In the June/July 2021 Chatham County Line, the woes of Pittsboro’s polluted drinking water are discussed.  More than once the wording produced, by innuendo, the notion that the Greensboro City wastewater treatment plant (WWTP) is not the source of the contamination and that Greensboro is trying to find the source. I hope this letter makes it unambiguously clear that from the standpoint of all those who receive (and pay for) “potable water” that is actually contaminated, and in terms of the federal Water Pollution Control Act and its implementing regulations (the National Pollutant Discharge Elimination System) Greensboro City is absolutely the source. Their NPDES discharge permit details the limits of what they may discharge to the Haw River. They are grossly out of compliance with their permit and are therefore exposed (properly so) to huge liabilities.  You may (should) sue them for polluting the waters of the state.  The State of NC should be all over their case.  The Consent Order with Greensboro isn’t getting clean water.

A condition of Greensboro’s operating permit should be that they monitor their influent streams so they can assure that no contributor to their system will cause the WWTP to violate its NPDES permit.  By suitable tracking of the incoming waste streams they should be able to quickly find and cut off the main source or sources of their woes.  Is Shamrock Environmental not an ongoing source?
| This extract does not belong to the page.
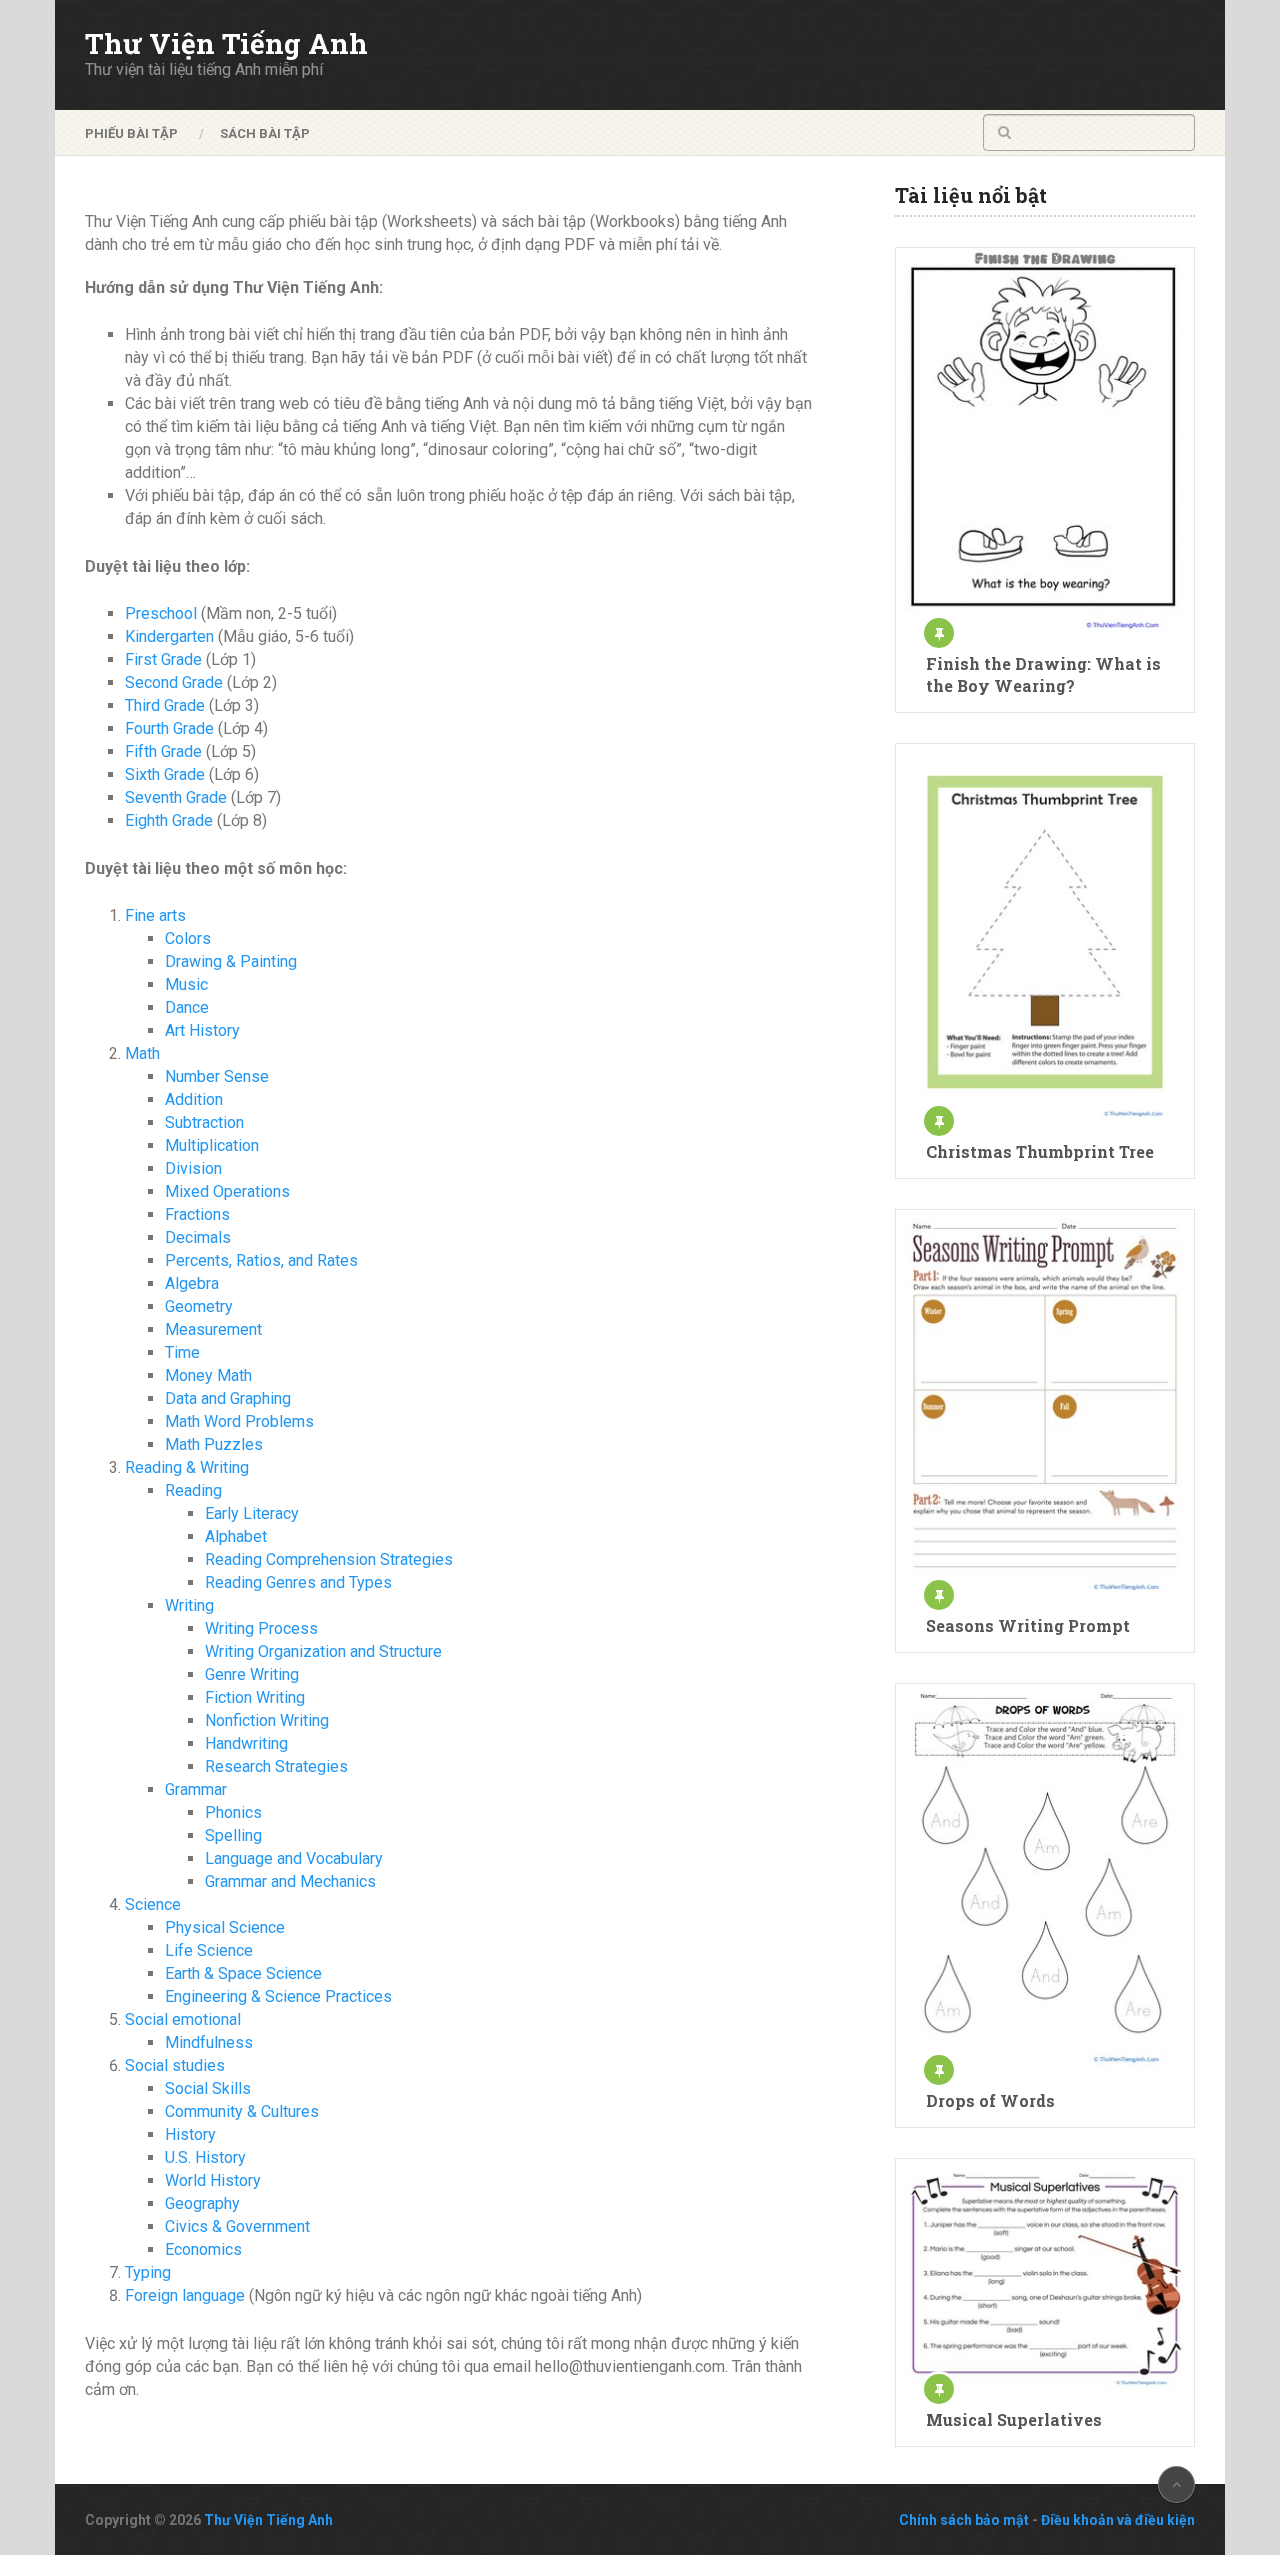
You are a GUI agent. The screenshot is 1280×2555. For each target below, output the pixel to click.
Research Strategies (276, 1766)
For all of you receiving polluted tap water; put together a committee, get a lawyer and sue Greensboro.  And of course while you’re at it, sue your water company for passing the dirty water on to you, and sue North Carolina for its failure to adequately address these matters on your behalf. All this toxic water and the failures to remedy it are unacceptable if we are to be able to consider ourselves civilized.

Oh, and once the origins of the 1,4-dioxane are identified, those polluters must be prosecuted.  It’s not nice to over-burden a public WWTP, followed by ruining a public drinking water source all for the cause of private profit.  Oh, and then there’s the added risk of cancer.

David Zebuhr
The Preserve, Chatham County

Best Wishes to the Chatham County Line

I’m a 7-year resident of Chatham County, and I’m writing to tell you how impressed I am with your newspaper, Chatham County Line, especially the recent June/July issue. 

Of special note were the stories regarding the county budget, infrastructure problems, Main Street Pittsboro, the dioxane discharge, the structural problems within our democracy that cause it to lean heavily toward minority rule, the problems inherent in private sewage systems, and the deadly consequences of climate change. These are all meaningful and informative choices of stories to report to residents of the county, and they’re written with the level of professionalism one would expect of newspapers many times its size and distribution. 

I also applaud the fact that the Chatham County Line welcomes a variety of opinions although I may disagree. Bill Crawford’s Grassroots Counter Revolution, for example, speaks of Democrat’s “mask mandates” as “denying any possibility of herd immunity in a trade for further control” which is a confused ideological response to a national and world-wide pandemic. Mr. Crawford, it seems, prefers a path littered with hundreds of thousands of deaths on the way to herd immunity rather than suffocating it by denying the virus transmissibility through mask wearing. I wonder where he stands on COVID vaccines which could be described as biological masks?

My best wishes to you and all the people involved in serving the residents of Chatham County with such relevant, informative, and thought-provoking journalism.